Today's lesson that I'm teaching myself is my hiring philosophy which I've held onto for years but sometimes forget to adhere to. Here it is.
If you've hired the right guy to do the job, given him the tools he needs to do that job and removed all obstacles which could impede his success and it still doesn't work out, repeat step one.
It's a profound sentence. It's a philosophy more than a rule.
It implies that you need to hire the right guy for the job. As a manager you should spend a great deal of your time recruiting and team building. Jack Welch once said he spent one third of his time recruiting.
As well it implies that you need to give the employee all of the tools that he/she need to do their job. You can't hold it against them if you don't give them the resources they need.
Recently we hired a new sales manager for our watch business. We immediately hit him with questions like "What reports do you need? What metrics do you want to track? How many sales people do you need to hit your target we've set for you? How many leads do you need?"
The final implication is that you need to remove all of the obstacles impeding their way to success. This means that it is your responsibility that you know if someone else on the team is causing them problems. There's a litany of situations which could get in their way to succeed. It's impossible to write them all down but you know they are there if you are looking for them. Perhaps you just get them better phones or computers. Sometimes its the little things.

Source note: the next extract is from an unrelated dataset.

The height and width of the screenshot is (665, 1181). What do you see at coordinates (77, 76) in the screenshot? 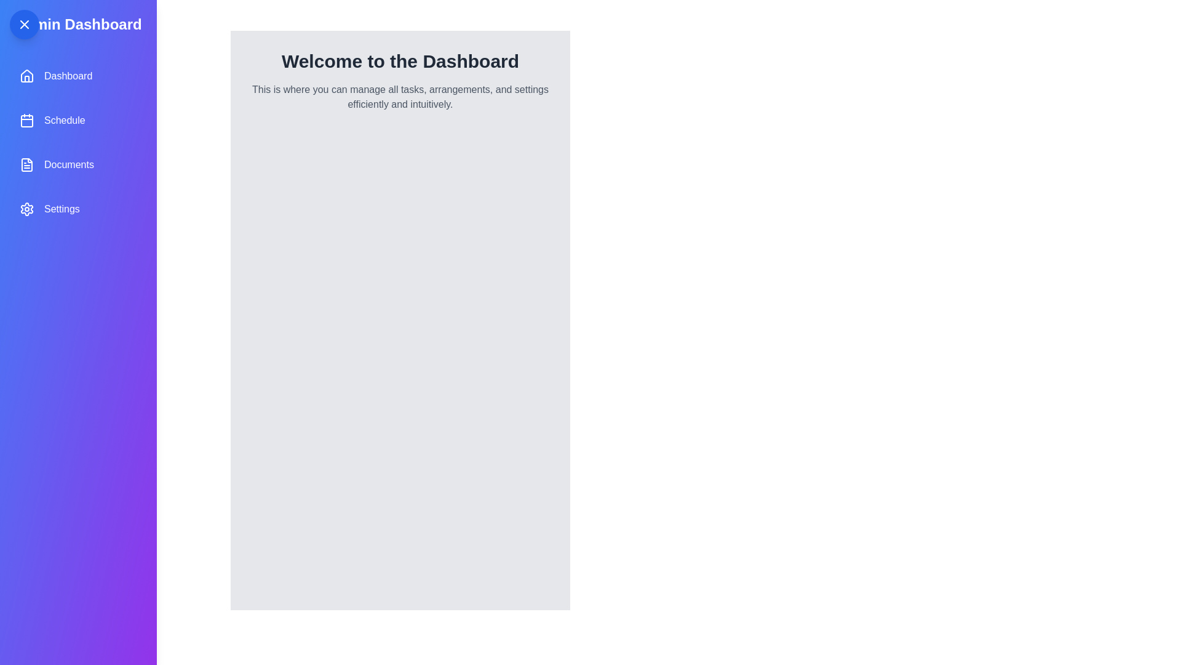
I see `the sidebar menu item labeled Dashboard` at bounding box center [77, 76].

Recently we moved our entire Filipino operations to the night shift to improve communications. The time lag was an obstacle that was keeping our manager there from being successful. It's just an example. There are many of things to look out for.

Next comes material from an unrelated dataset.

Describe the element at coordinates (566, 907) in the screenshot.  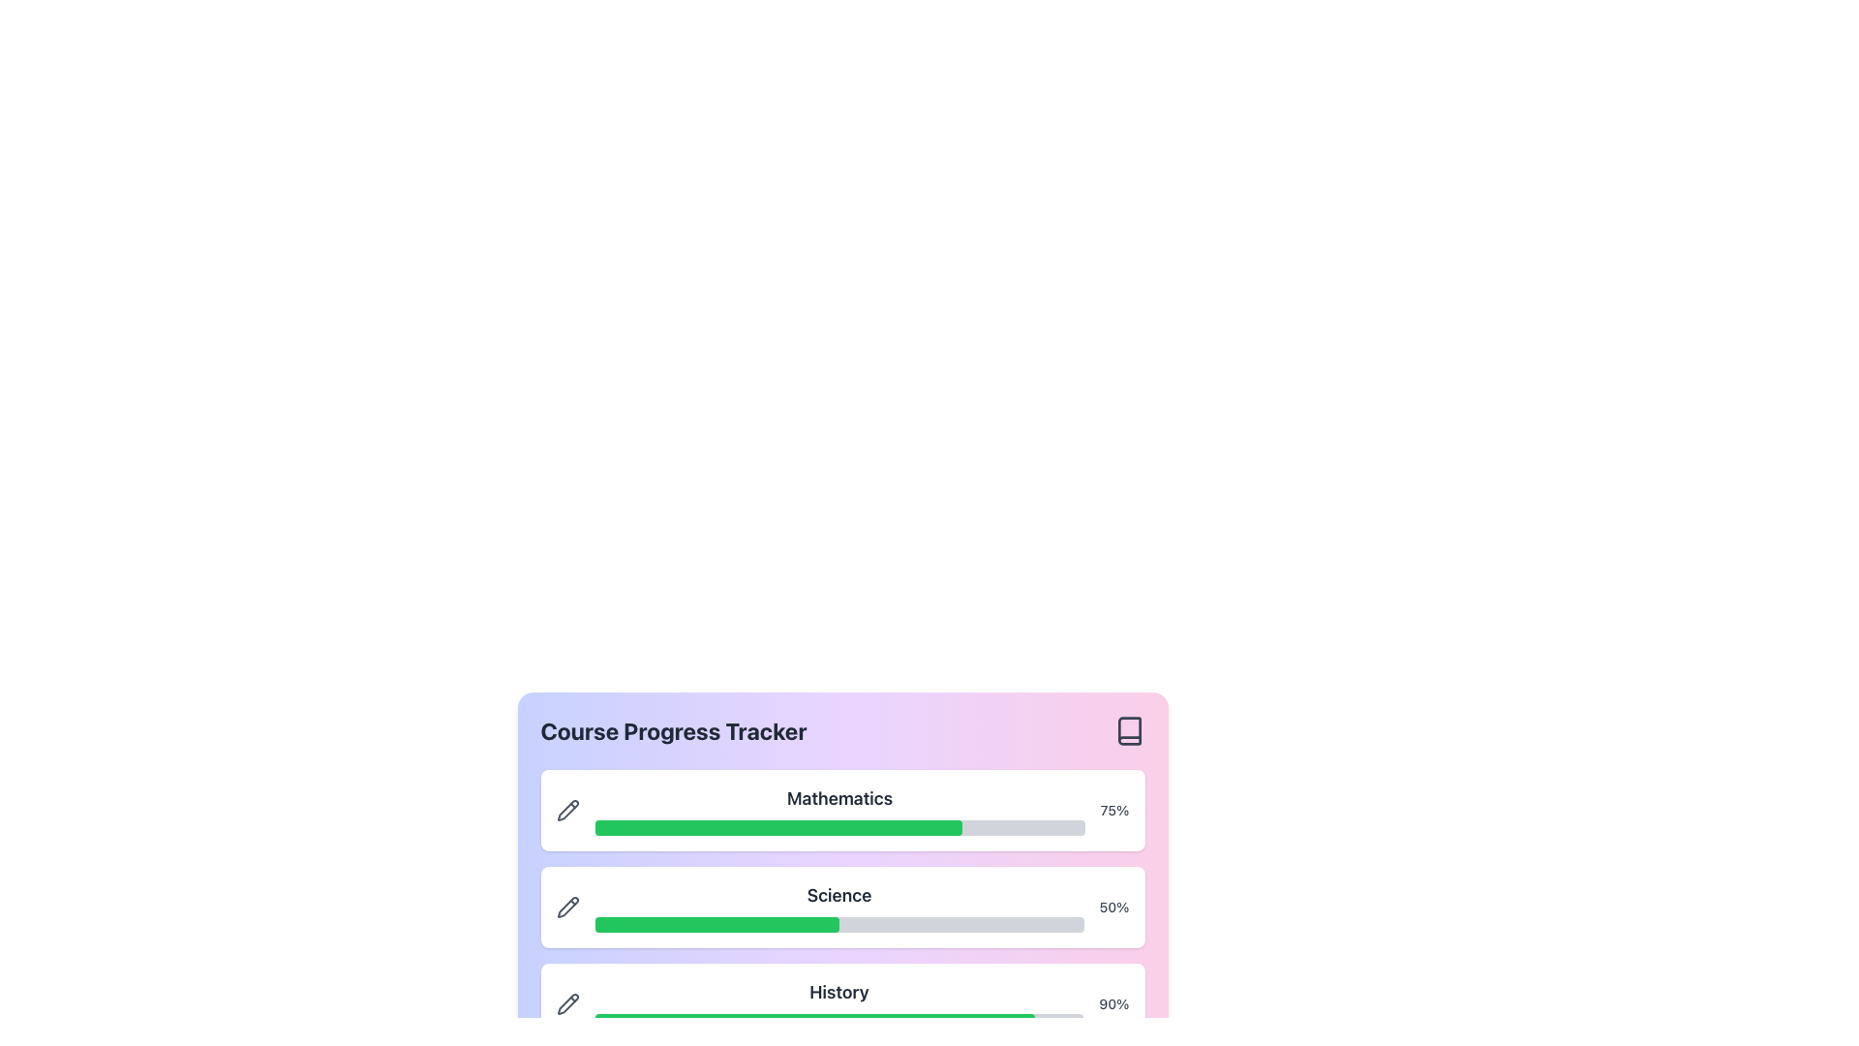
I see `the pencil icon representing the editing function for the 'Science' course progress, located in the 'Course Progress Tracker' card` at that location.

This leads us to the conclusion. If you've done those three steps and the goals still aren't being met, repeat step one. Think about it. The manager is now liberated from the difficult decision to fire or not fire. Don't get rid of someone if you haven't done your job first.
It's your job to hire the right person. It's your job to give them the tools they need to succeed. It's your job to remove any obstacles that are in their way. If you've done your job and it isn't working then it is their fault. It's your fault until you eliminate those three items, not theirs.
You can't say they haven't done their job if you haven't done yours.
That moment of clarity only comes if you've done your job first. Only then can you look at your staff and know if they are doing theirs.